(Directions for this task) Copy, please, the line with "Task: Click the" and each line that follows it through the end of the data below, exactly as given and without pictures.

[Dataset entries]
────
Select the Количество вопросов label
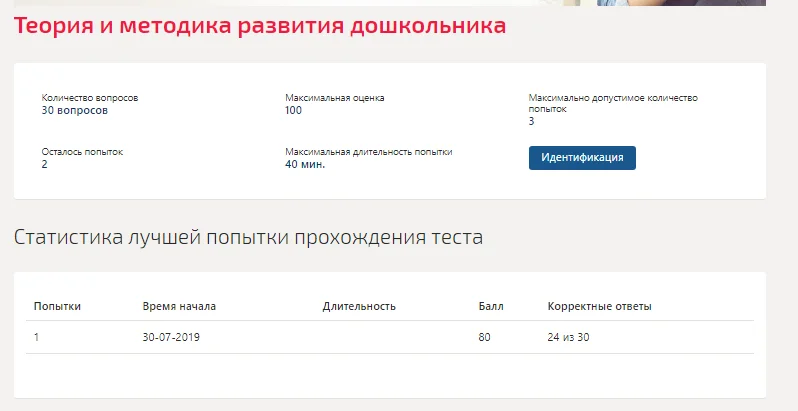click(x=90, y=98)
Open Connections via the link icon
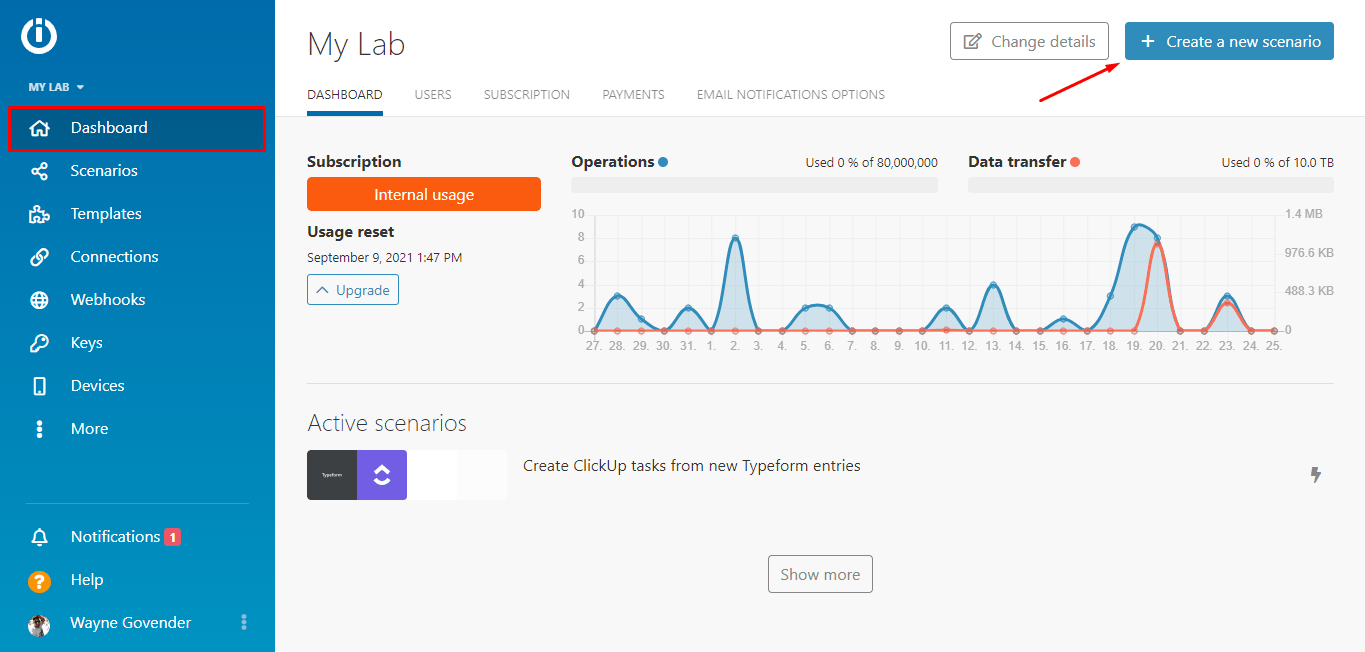1365x652 pixels. click(x=40, y=257)
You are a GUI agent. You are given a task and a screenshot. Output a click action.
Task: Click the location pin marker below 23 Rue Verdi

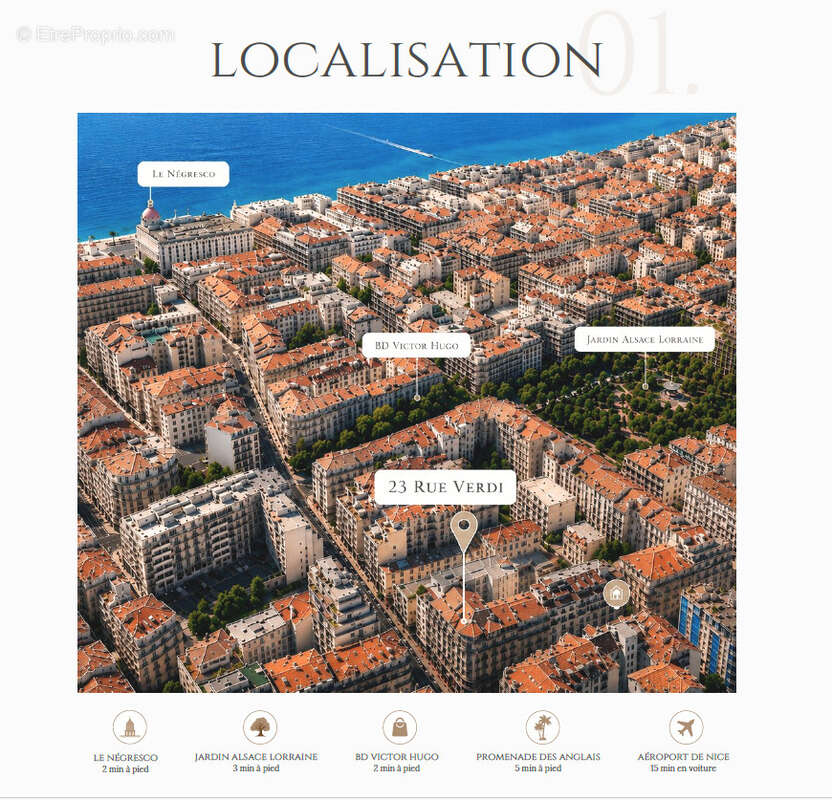(464, 532)
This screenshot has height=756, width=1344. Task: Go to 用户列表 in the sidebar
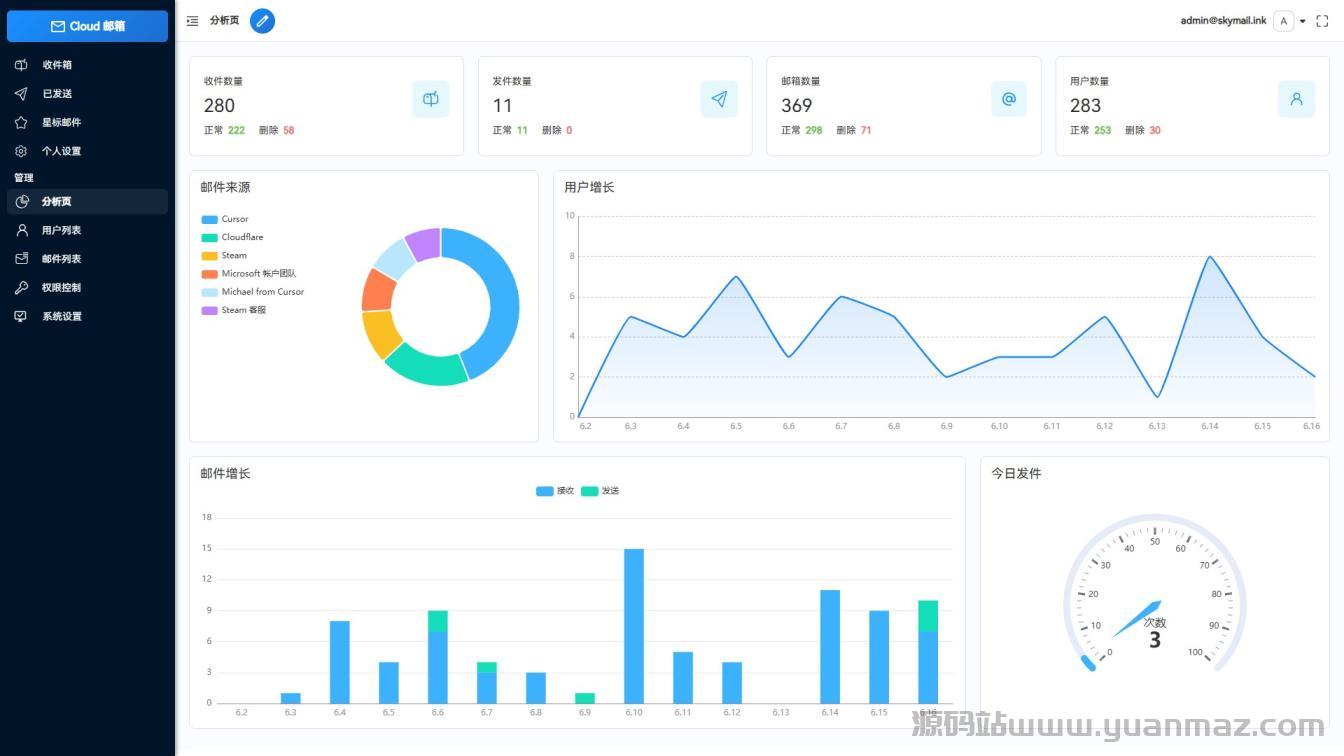click(x=61, y=230)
────
(Answer area)
Task: Click the location pin marker below 23 Rue Verdi

(464, 532)
This screenshot has height=756, width=1344. Task: Go to 用户列表 in the sidebar
click(x=61, y=230)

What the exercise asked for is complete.